Exercise directions >>
Can you copy out the records word for word, from the line that contains "Select the Normal feeling face" to the line that contains "Action: pos(59,59)", both included?

______

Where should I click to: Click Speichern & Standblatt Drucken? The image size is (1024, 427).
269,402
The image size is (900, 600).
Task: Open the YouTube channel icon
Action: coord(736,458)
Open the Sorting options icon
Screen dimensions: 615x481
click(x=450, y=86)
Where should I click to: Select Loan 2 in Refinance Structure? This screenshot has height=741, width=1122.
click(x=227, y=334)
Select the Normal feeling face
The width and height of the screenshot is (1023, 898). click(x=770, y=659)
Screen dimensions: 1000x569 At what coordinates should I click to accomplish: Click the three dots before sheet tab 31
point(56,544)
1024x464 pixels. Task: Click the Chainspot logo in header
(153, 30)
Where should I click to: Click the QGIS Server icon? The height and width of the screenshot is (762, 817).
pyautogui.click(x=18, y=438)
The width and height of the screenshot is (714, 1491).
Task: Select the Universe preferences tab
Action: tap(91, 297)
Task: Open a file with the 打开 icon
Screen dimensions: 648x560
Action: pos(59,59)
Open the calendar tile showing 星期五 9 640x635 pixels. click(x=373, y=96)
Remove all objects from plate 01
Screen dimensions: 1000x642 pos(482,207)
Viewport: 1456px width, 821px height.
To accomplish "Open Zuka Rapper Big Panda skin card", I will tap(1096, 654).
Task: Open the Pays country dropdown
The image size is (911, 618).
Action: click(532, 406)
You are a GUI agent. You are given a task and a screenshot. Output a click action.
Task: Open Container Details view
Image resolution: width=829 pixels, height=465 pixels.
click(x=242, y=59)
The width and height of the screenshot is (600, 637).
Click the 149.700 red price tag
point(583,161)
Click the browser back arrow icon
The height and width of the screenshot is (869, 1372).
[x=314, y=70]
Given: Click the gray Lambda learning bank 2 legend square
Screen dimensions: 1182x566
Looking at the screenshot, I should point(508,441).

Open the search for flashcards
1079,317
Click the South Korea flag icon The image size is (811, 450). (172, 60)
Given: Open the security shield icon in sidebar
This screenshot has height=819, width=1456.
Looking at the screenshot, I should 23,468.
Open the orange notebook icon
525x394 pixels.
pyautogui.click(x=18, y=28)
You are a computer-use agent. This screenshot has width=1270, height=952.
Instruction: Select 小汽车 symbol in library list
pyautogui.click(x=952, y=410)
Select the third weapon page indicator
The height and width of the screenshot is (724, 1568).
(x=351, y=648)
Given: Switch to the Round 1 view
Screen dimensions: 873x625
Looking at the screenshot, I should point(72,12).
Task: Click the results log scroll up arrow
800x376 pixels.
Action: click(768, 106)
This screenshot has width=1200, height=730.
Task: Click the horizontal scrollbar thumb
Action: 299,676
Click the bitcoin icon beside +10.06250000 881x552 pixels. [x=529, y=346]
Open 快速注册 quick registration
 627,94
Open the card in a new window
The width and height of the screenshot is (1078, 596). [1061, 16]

______

Result >>
Select the Normal feeling face
The width and height of the screenshot is (1023, 898). click(x=770, y=659)
Screen dimensions: 1000x569 At what coordinates should I click to accomplish: Click the three dots before sheet tab 31
point(56,544)
1024x464 pixels. Task: Click the Chainspot logo in header
(153, 30)
Where should I click to: Click the QGIS Server icon? The height and width of the screenshot is (762, 817).
pyautogui.click(x=18, y=438)
The width and height of the screenshot is (714, 1491).
Task: Select the Universe preferences tab
Action: tap(91, 297)
Task: Open a file with the 打开 icon
Screen dimensions: 648x560
Action: pos(59,59)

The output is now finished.